▸ Aim: Recast the entries below as a numbered list, skipping blank lines and leaving out the pictures. Begin at the line that contains "Status (850, 54)" and continue through the last entry.

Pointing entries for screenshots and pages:
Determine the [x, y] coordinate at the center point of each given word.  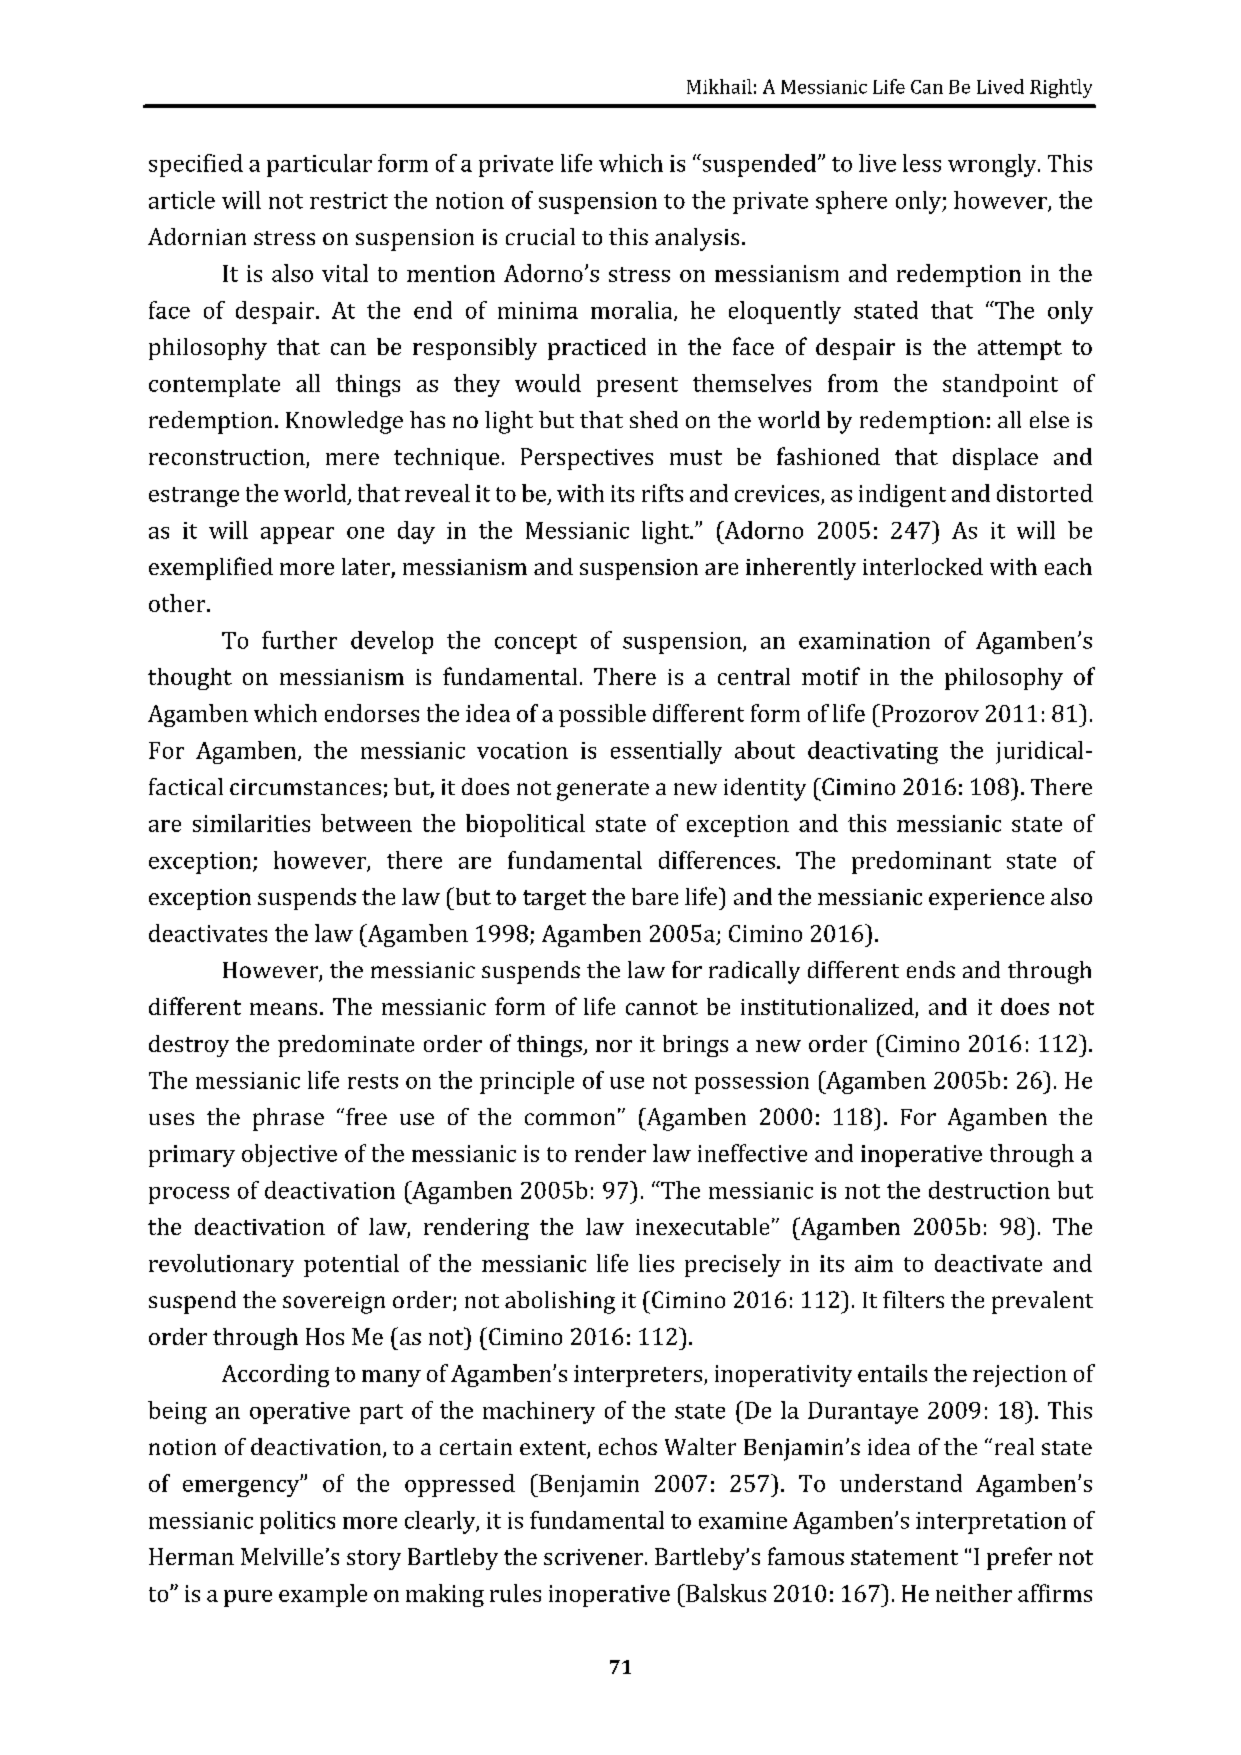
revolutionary [221, 1265]
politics [297, 1522]
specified [196, 165]
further [299, 640]
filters [913, 1299]
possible [602, 715]
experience [986, 899]
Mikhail [719, 86]
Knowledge [344, 422]
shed [654, 419]
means [283, 1009]
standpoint [1000, 385]
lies [656, 1263]
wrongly [993, 165]
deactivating [873, 752]
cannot [662, 1007]
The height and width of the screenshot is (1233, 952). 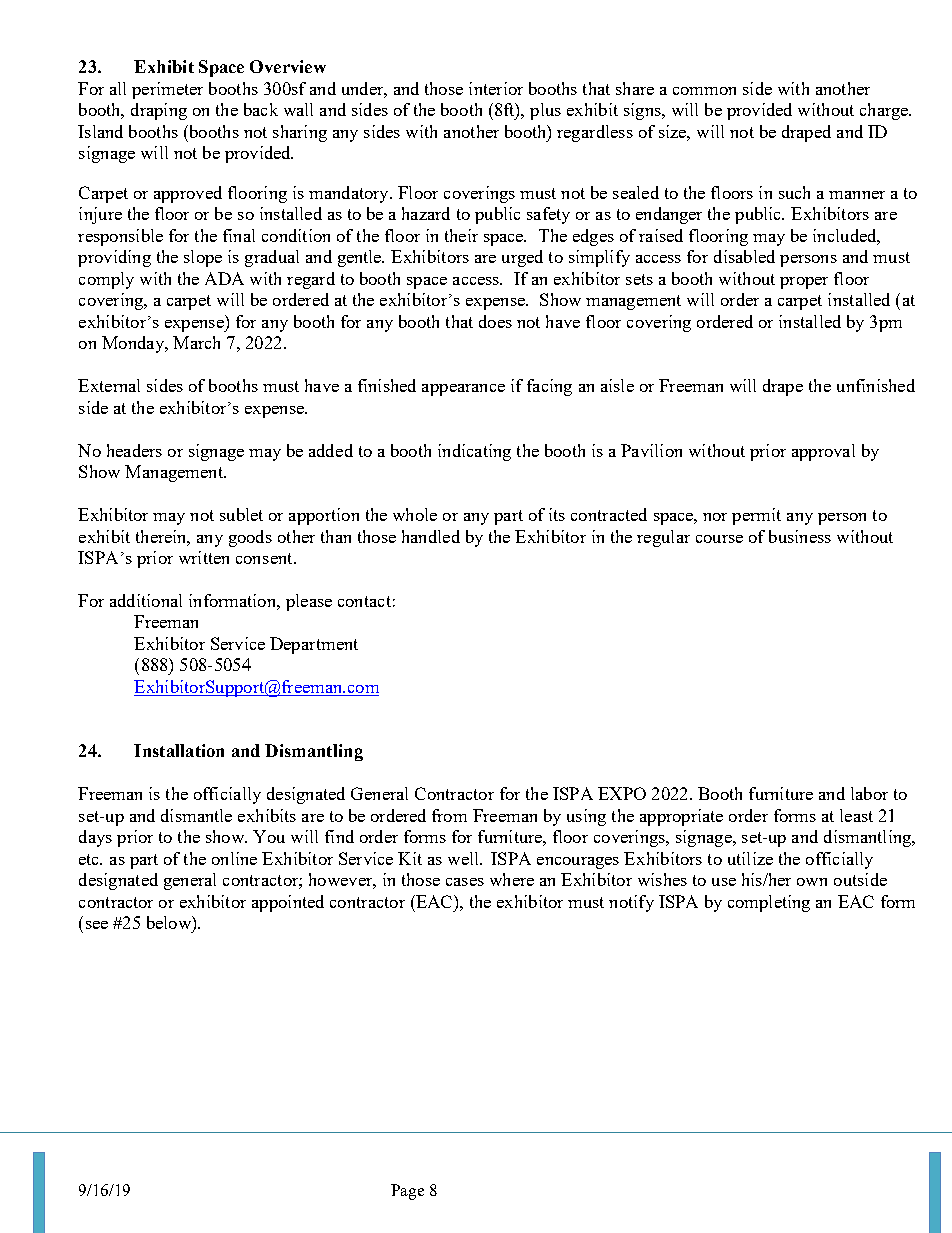 I want to click on proper, so click(x=804, y=283).
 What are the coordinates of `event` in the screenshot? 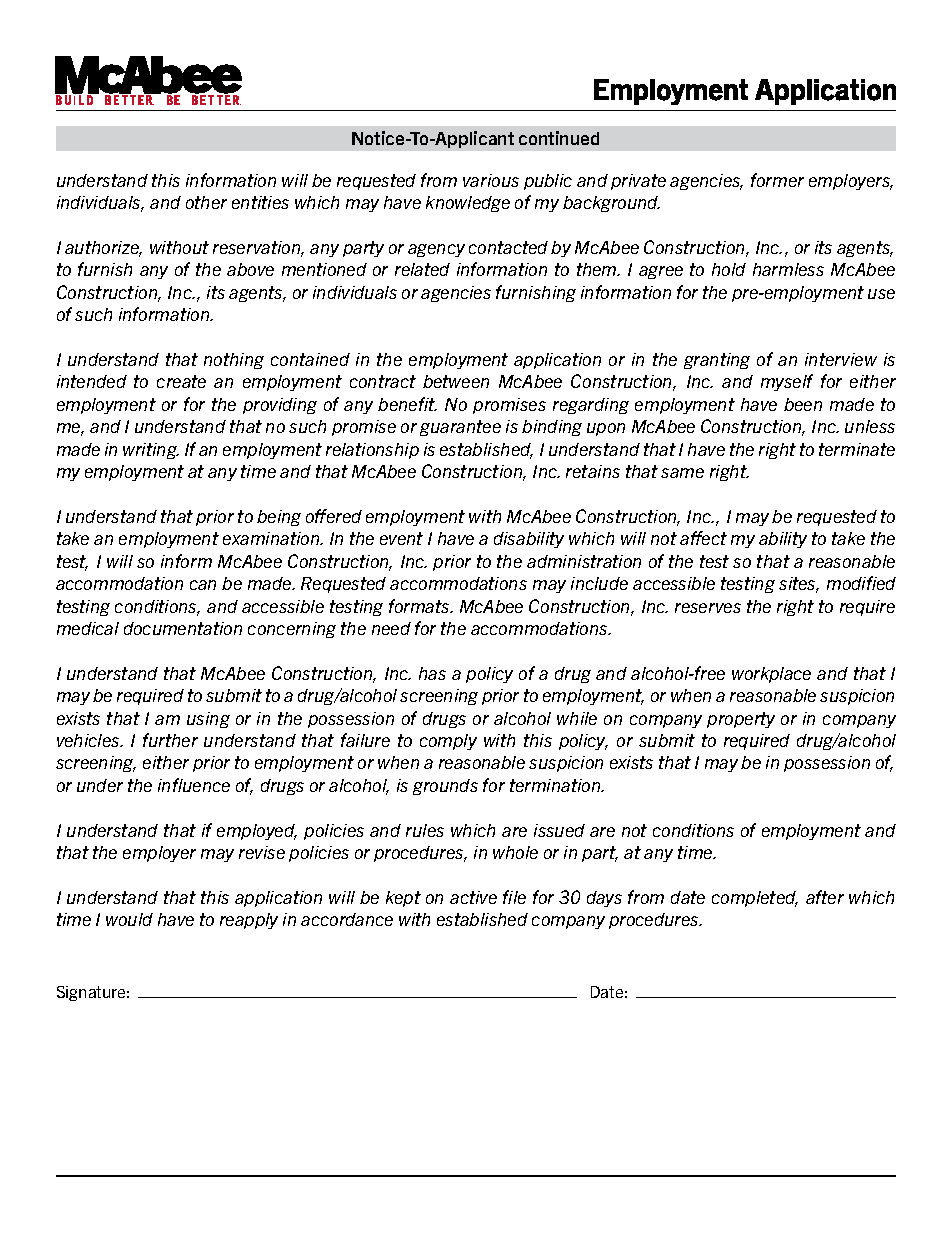 It's located at (401, 538).
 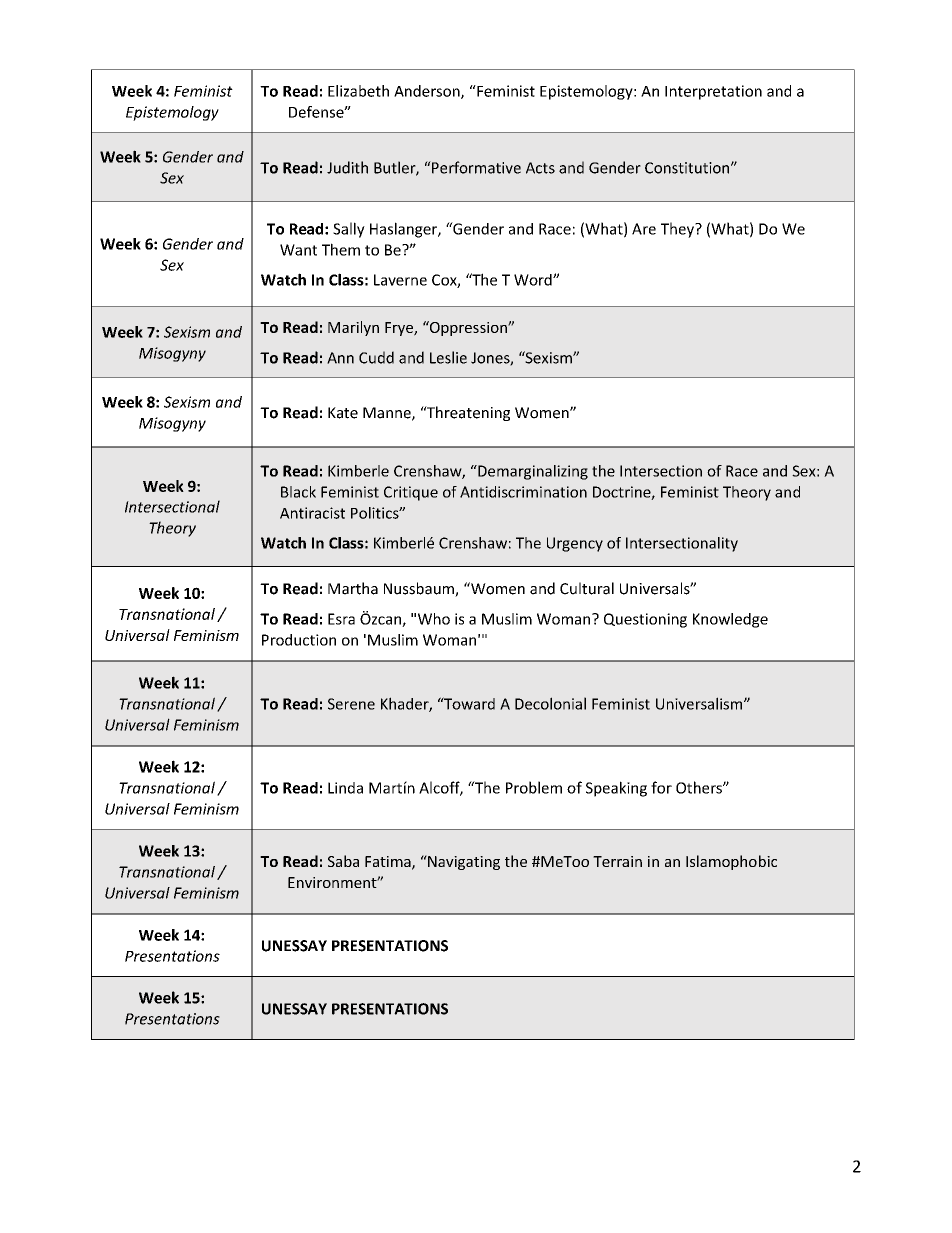 What do you see at coordinates (550, 703) in the document?
I see `Decolonial` at bounding box center [550, 703].
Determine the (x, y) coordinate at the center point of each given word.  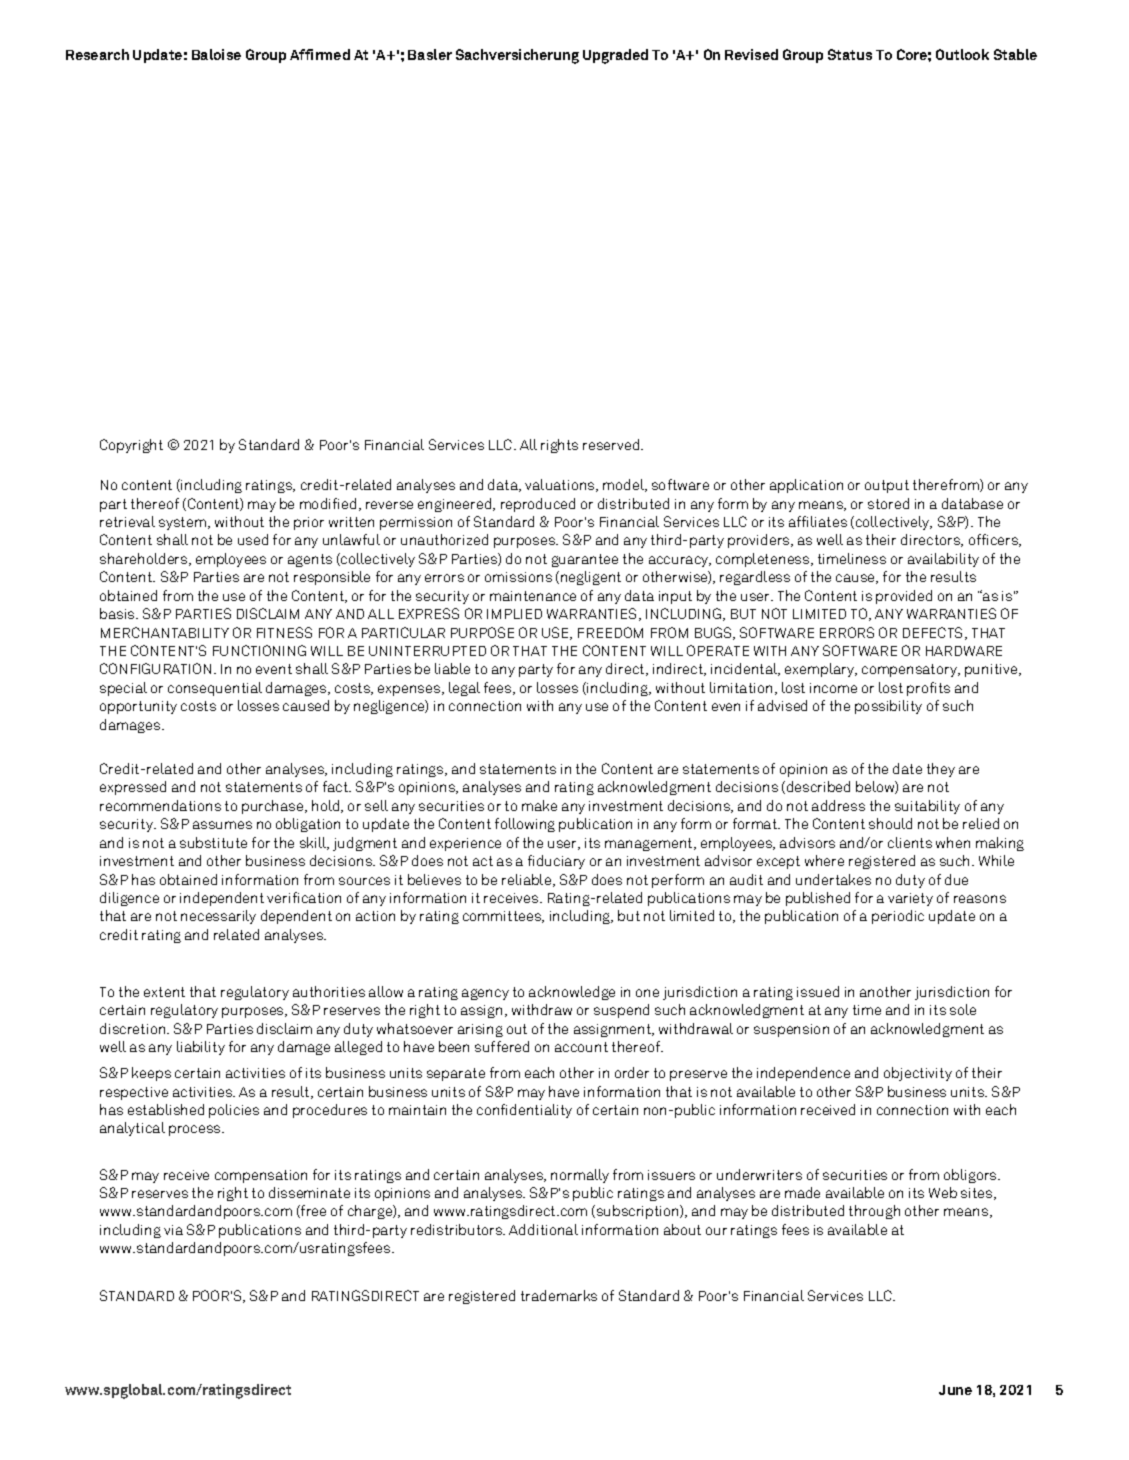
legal (464, 689)
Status (850, 54)
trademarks (559, 1295)
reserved (612, 444)
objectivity (918, 1074)
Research (97, 54)
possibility (888, 707)
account (581, 1047)
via (173, 1230)
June (955, 1390)
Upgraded (615, 56)
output (887, 486)
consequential (215, 689)
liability (201, 1048)
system (182, 523)
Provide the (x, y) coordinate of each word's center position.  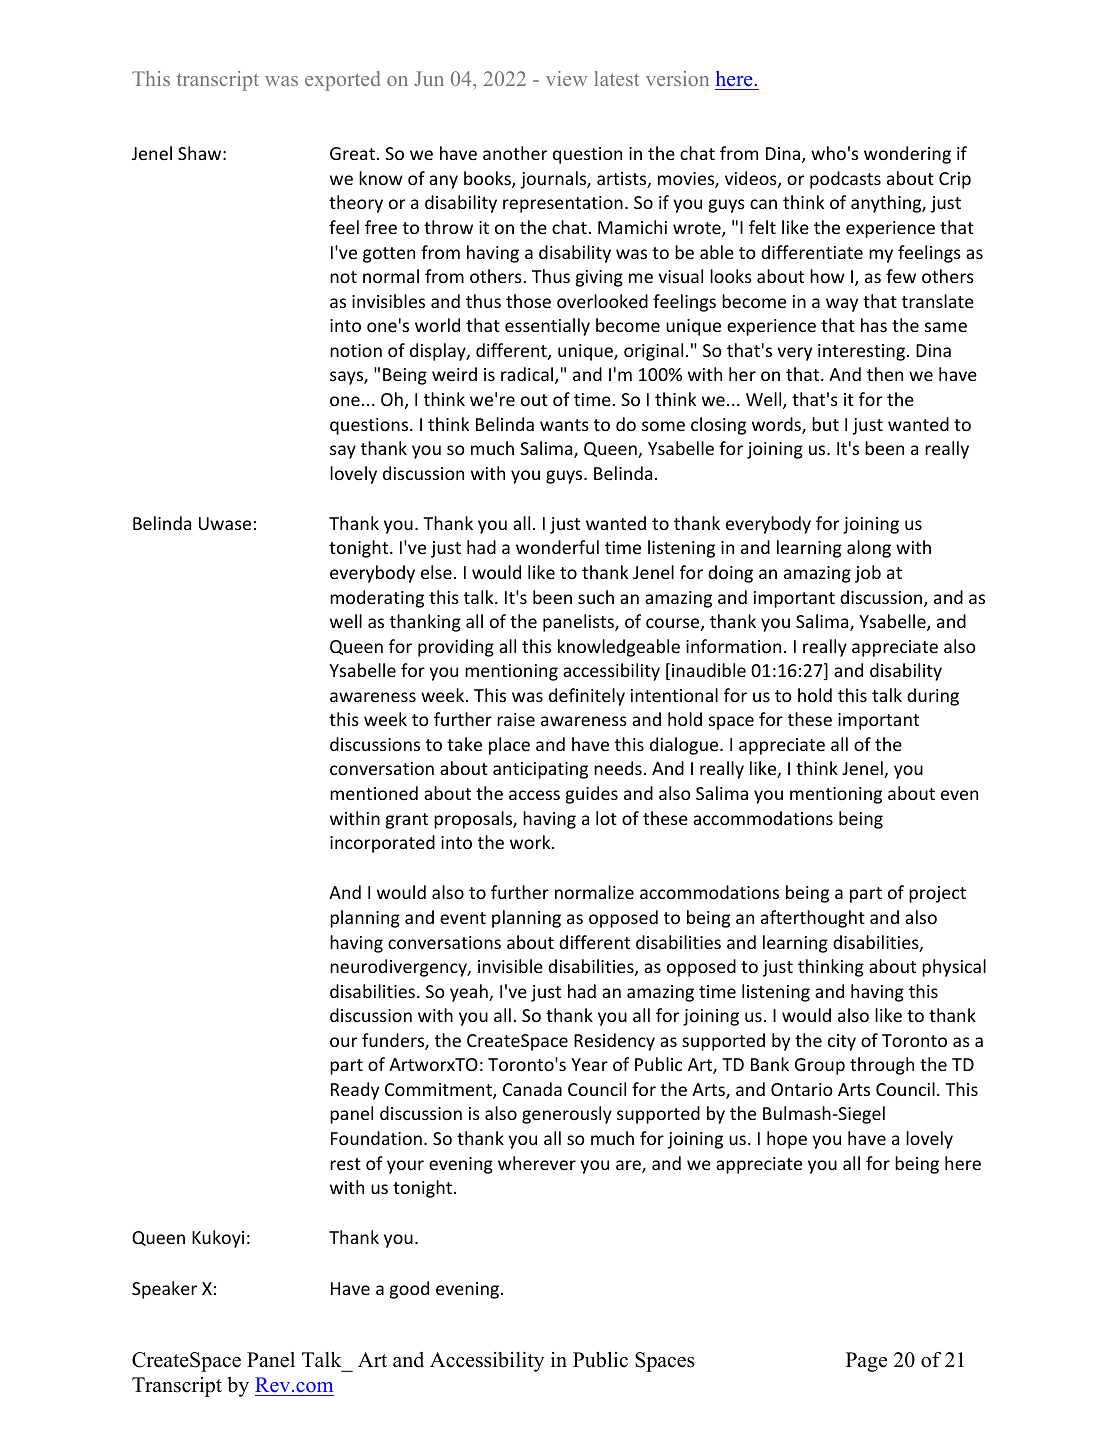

▸ Output for this exercise:
1. Status (850, 54)
2. trademarks (559, 1295)
3. reserved (612, 444)
4. objectivity (918, 1074)
5. Research (97, 54)
6. possibility (888, 707)
7. account (581, 1047)
8. via (173, 1230)
9. June (955, 1390)
10. Upgraded (615, 56)
11. output (887, 486)
12. consequential (215, 689)
13. liability (201, 1048)
14. system (182, 523)
15. Provide the (x, y) coordinate of each word's center position.  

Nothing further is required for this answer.